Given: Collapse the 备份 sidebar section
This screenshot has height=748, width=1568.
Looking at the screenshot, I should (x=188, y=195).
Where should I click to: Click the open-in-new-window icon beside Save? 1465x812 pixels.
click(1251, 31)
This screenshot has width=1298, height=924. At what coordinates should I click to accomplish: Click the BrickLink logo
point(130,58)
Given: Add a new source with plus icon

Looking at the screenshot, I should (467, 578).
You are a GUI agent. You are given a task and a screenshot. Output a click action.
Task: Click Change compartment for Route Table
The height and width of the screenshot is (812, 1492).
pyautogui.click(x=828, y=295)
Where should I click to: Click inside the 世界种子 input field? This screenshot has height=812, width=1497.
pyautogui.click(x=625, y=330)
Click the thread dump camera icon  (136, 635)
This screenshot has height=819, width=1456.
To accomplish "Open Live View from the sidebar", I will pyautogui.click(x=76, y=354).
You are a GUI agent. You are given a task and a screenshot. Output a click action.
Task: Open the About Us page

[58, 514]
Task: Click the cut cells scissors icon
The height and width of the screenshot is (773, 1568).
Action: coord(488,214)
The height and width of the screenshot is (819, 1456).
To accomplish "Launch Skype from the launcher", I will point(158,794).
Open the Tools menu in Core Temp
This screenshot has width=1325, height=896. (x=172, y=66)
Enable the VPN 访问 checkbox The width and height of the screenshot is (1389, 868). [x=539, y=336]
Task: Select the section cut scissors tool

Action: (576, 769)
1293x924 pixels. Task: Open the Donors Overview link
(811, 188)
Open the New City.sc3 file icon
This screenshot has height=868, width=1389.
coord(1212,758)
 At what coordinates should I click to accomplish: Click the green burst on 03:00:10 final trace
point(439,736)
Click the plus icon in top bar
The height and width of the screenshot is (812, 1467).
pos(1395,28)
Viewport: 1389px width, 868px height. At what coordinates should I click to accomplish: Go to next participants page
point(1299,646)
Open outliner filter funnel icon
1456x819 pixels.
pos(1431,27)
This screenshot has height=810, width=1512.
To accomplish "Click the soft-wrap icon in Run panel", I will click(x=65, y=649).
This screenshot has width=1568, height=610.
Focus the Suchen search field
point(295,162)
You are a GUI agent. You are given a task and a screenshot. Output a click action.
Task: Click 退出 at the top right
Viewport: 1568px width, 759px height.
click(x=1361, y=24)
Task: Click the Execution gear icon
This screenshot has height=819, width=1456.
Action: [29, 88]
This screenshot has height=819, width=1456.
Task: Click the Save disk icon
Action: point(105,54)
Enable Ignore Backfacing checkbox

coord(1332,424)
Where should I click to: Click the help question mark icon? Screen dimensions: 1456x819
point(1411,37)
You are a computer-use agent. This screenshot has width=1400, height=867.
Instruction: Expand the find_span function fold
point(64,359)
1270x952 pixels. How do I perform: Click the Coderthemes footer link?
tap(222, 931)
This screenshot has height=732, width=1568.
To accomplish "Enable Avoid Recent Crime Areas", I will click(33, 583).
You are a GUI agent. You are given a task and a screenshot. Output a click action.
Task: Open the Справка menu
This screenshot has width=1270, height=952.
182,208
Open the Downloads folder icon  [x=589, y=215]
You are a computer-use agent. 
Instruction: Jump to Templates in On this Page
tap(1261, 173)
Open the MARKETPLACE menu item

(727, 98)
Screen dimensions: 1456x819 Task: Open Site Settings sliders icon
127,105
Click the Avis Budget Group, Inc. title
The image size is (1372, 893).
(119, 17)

-------

Begin at the first line of the entries above and copy every line exactly, ending with the line that contains "The height and width of the screenshot is (819, 1456).".

Given: Collapse the 备份 sidebar section
This screenshot has height=748, width=1568.
Looking at the screenshot, I should (x=188, y=195).
Where should I click to: Click the open-in-new-window icon beside Save? 1465x812 pixels.
click(1251, 31)
This screenshot has width=1298, height=924. At what coordinates should I click to accomplish: Click the BrickLink logo
point(130,58)
Given: Add a new source with plus icon

Looking at the screenshot, I should (467, 578).
You are a GUI agent. You are given a task and a screenshot. Output a click action.
Task: Click Change compartment for Route Table
The height and width of the screenshot is (812, 1492).
pyautogui.click(x=828, y=295)
Where should I click to: Click inside the 世界种子 input field? This screenshot has height=812, width=1497.
pyautogui.click(x=625, y=330)
Click the thread dump camera icon  (136, 635)
This screenshot has height=819, width=1456.
To accomplish "Open Live View from the sidebar", I will pyautogui.click(x=76, y=354).
You are a GUI agent. You are given a task and a screenshot. Output a click action.
Task: Open the About Us page

[58, 514]
Task: Click the cut cells scissors icon
The height and width of the screenshot is (773, 1568).
Action: coord(488,214)
The height and width of the screenshot is (819, 1456).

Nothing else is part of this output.